Just connect a good fast internet line to the ethernet port, run YAST - Online Update and everything will be done (OS wise) automagically for you. You will have to look at each applications home web site to determine if those applications need upgrading. YAST can probably help you out on this too. I run 10.3 and haven't touch 10.0 since it was released so I cannot add much to assist on application side sadly.
*** By the Way ****
I had on client @ Sydney Uni - Chem Lab that had a 12 year old server still running on a really old slackware disto (Kernel was 1.2.8 I recall). But because it was only an internal machine with a secure router/firewall before it - it just served the students for all these years without any problems (until they turned off the power for only the second time in ten years where the PSU blew on next powerup, the fans stopped working and the disk drive crashed). Linux wise, it still worked wonderfully. They took two days to find it even, as it was working under the stairs in a not-to-easy-to-get-too small cupboard.

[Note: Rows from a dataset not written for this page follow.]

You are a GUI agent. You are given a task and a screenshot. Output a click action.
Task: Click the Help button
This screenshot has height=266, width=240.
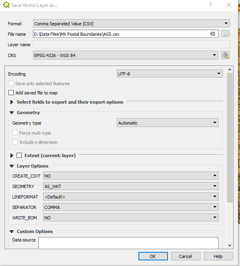click(x=218, y=256)
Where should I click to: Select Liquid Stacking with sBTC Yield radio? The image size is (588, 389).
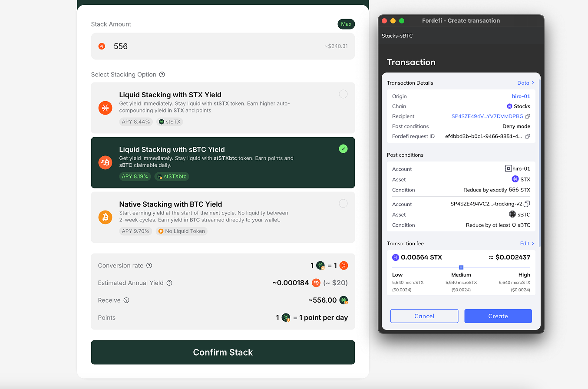pos(343,149)
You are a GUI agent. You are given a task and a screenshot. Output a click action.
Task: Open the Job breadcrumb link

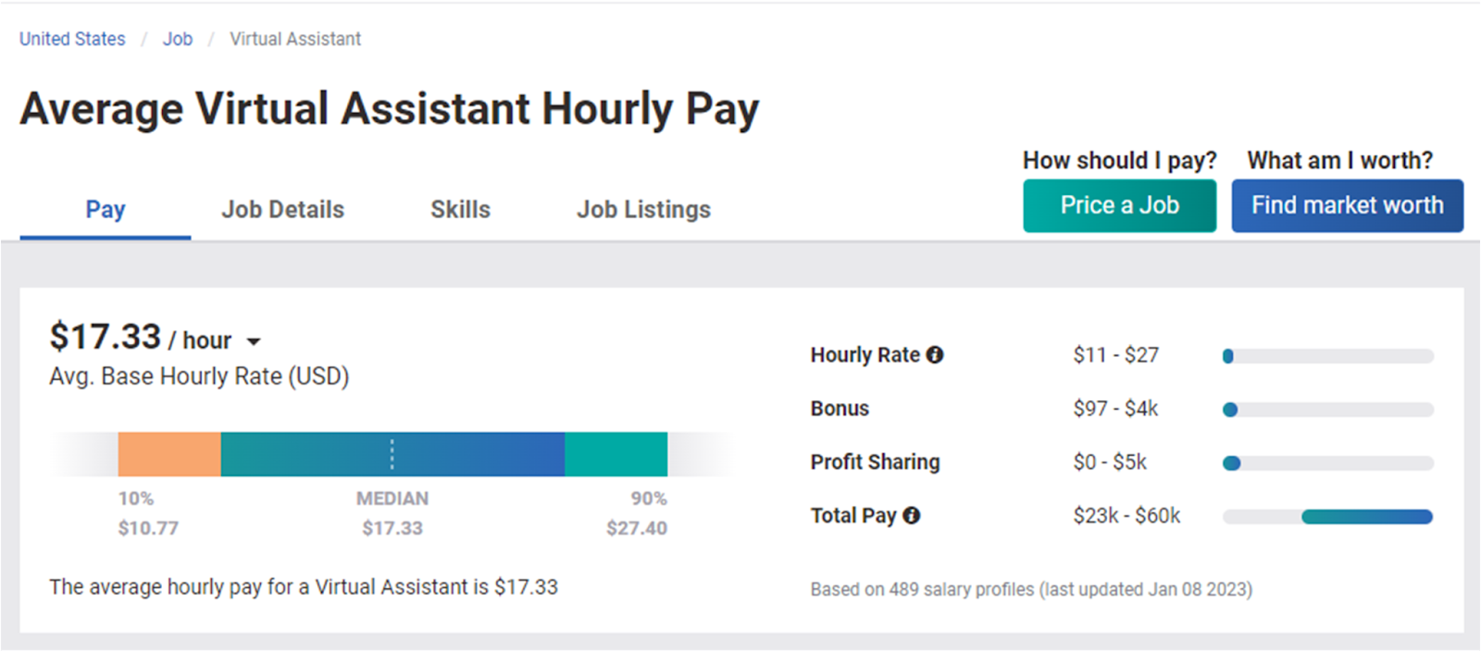tap(178, 39)
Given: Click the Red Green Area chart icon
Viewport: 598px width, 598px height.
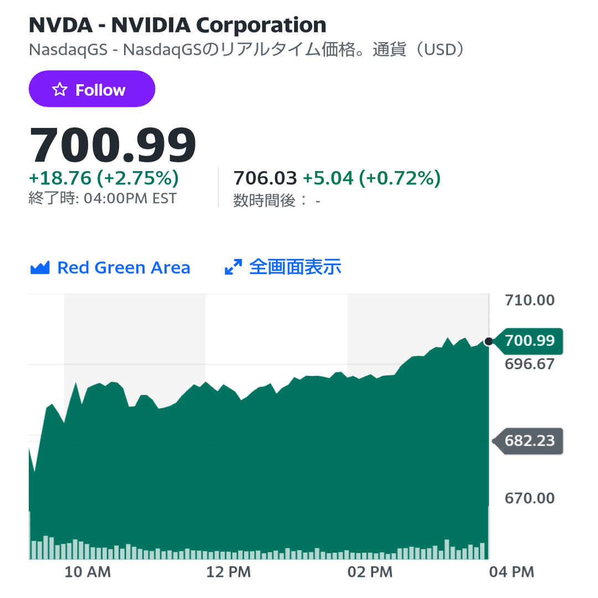Looking at the screenshot, I should [40, 268].
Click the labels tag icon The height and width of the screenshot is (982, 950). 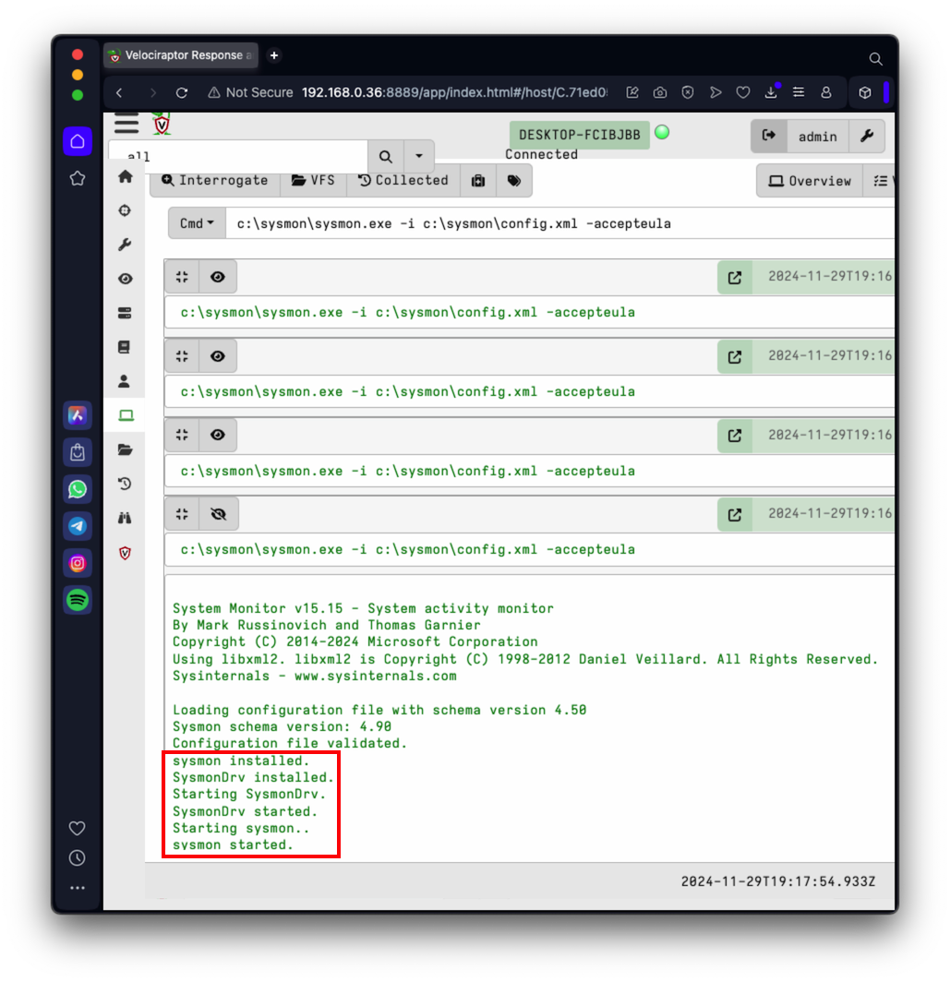tap(514, 180)
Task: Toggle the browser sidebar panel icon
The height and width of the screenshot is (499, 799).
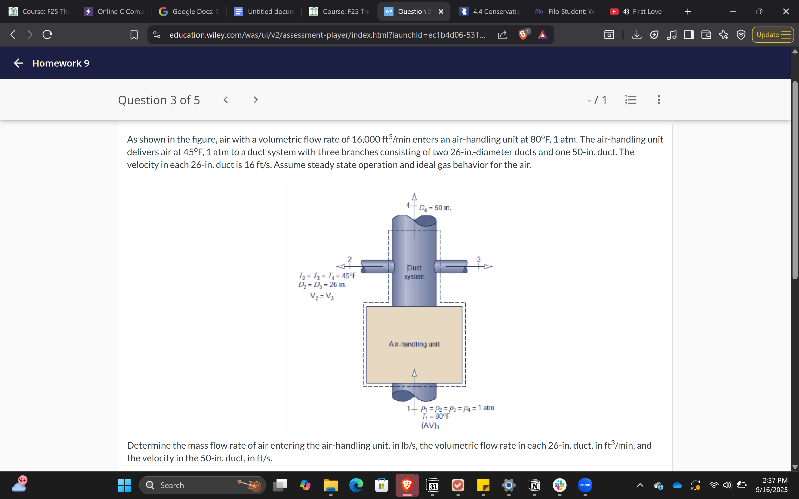Action: click(689, 35)
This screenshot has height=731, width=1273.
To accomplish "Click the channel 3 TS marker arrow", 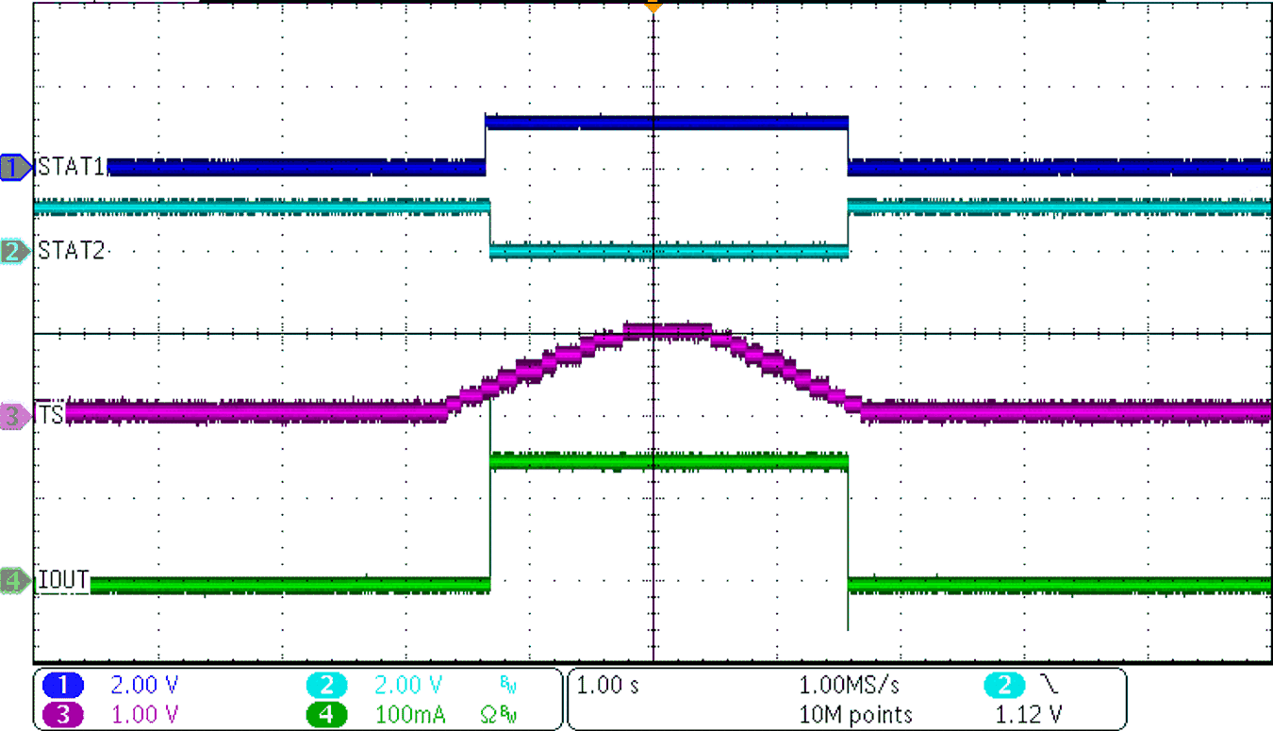I will pos(13,415).
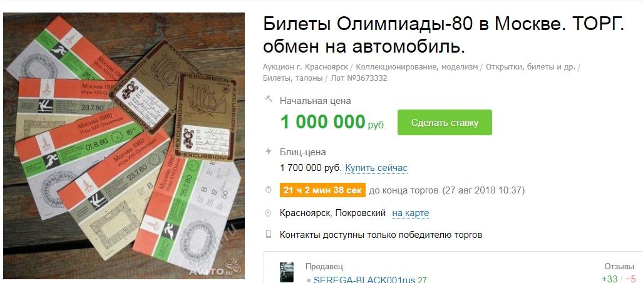
Task: Click the seller avatar image
Action: (287, 272)
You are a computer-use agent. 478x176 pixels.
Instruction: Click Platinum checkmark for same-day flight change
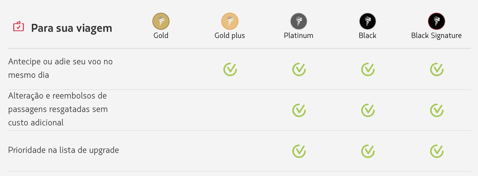click(x=299, y=69)
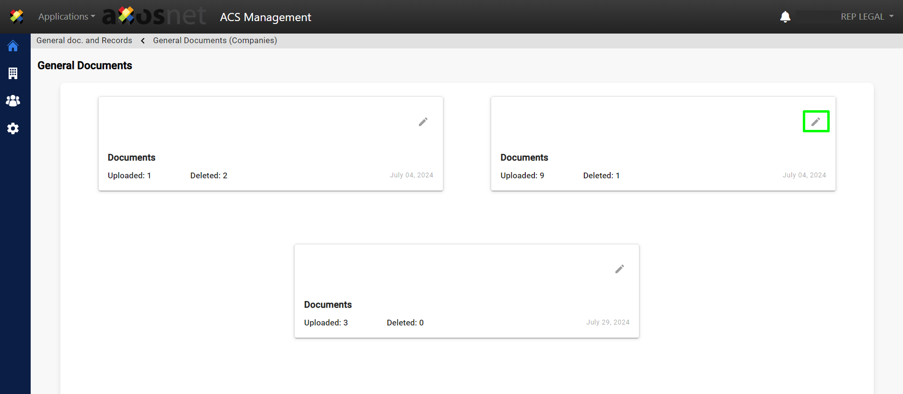Image resolution: width=903 pixels, height=394 pixels.
Task: Open settings gear in the sidebar
Action: point(13,128)
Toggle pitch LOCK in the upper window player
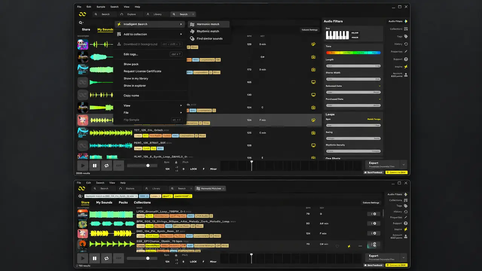 point(194,169)
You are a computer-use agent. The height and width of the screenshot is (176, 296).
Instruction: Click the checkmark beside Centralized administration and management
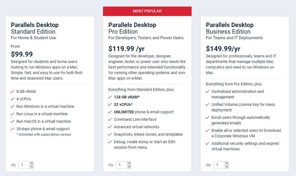point(208,92)
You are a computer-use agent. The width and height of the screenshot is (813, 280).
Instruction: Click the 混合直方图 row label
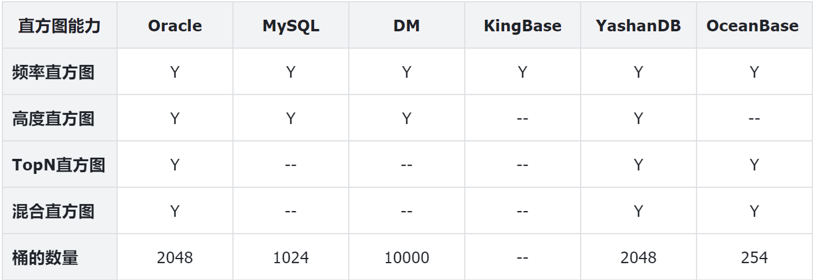53,212
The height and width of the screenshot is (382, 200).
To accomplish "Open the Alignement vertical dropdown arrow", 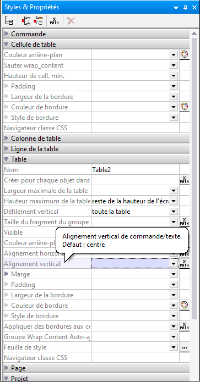I will tap(174, 264).
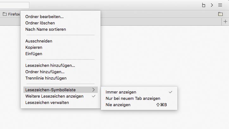
Task: Click the Firefox bookmarks folder
Action: tap(11, 14)
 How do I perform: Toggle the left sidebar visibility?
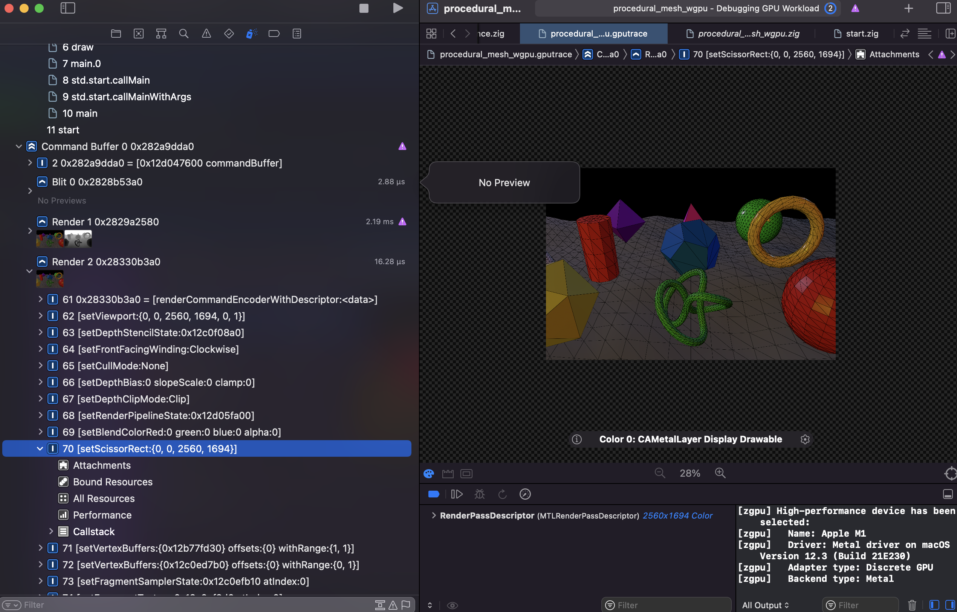click(x=68, y=8)
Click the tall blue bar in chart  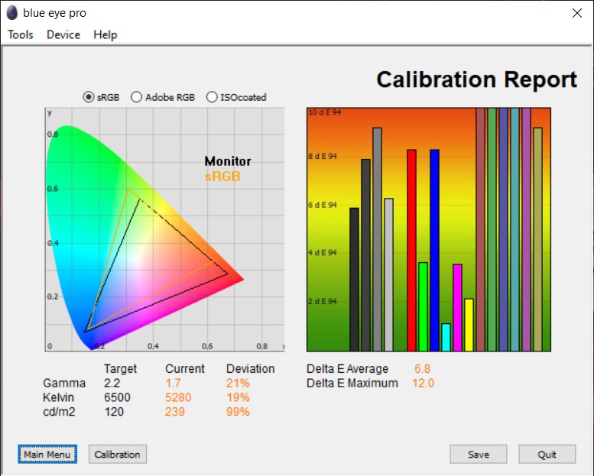coord(434,250)
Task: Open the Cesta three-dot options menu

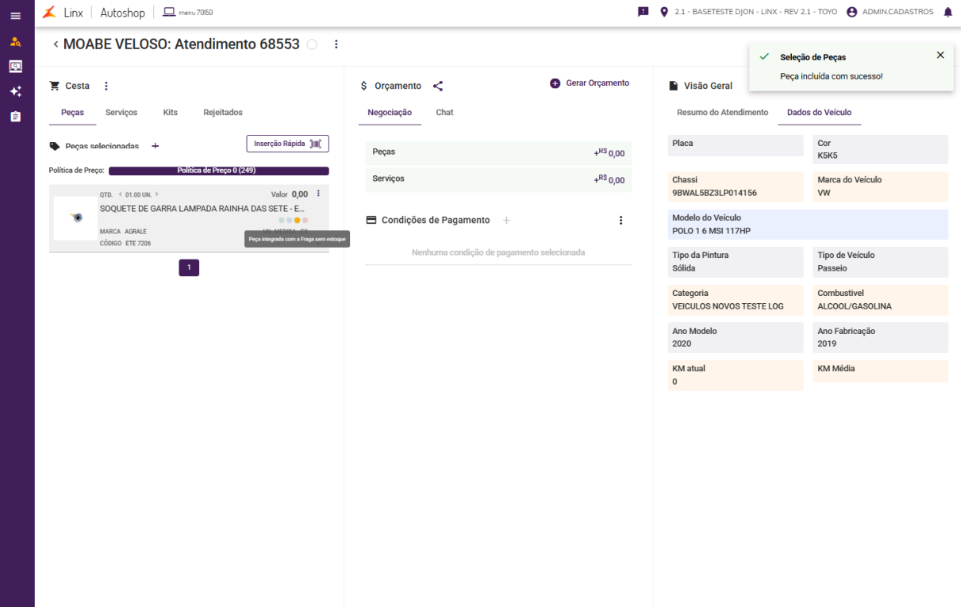Action: [106, 86]
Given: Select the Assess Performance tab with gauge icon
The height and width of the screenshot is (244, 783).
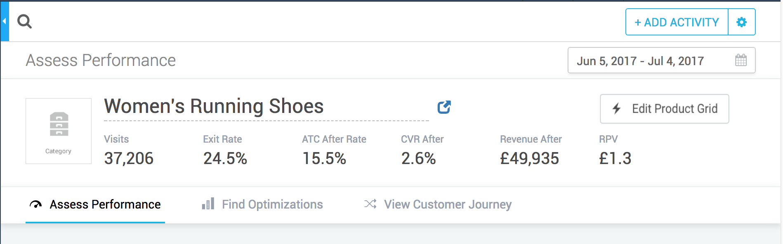Looking at the screenshot, I should coord(95,204).
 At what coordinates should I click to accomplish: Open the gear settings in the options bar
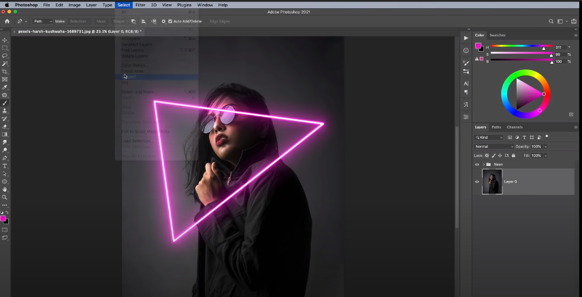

If you have further question just ask.
School is out, I have more time than I did and I see a slip in my server logs. I had added a cron job for my NTP server on this machine.
*/15 * * * * root ntpd -s ntpdate -s time.nist.gov
That has been recent enough to be in the area of shut downs.
I am doing the patches on the machine also, I have several to get.
I am going to remove the cron job for a time ( no pun ) to see if it
has anything to do with it.
I have read several articals, do you have a good idea how often you 'need' to update the time server? It seemed most thought it had to be often to disallow drift. I may have done myself in here.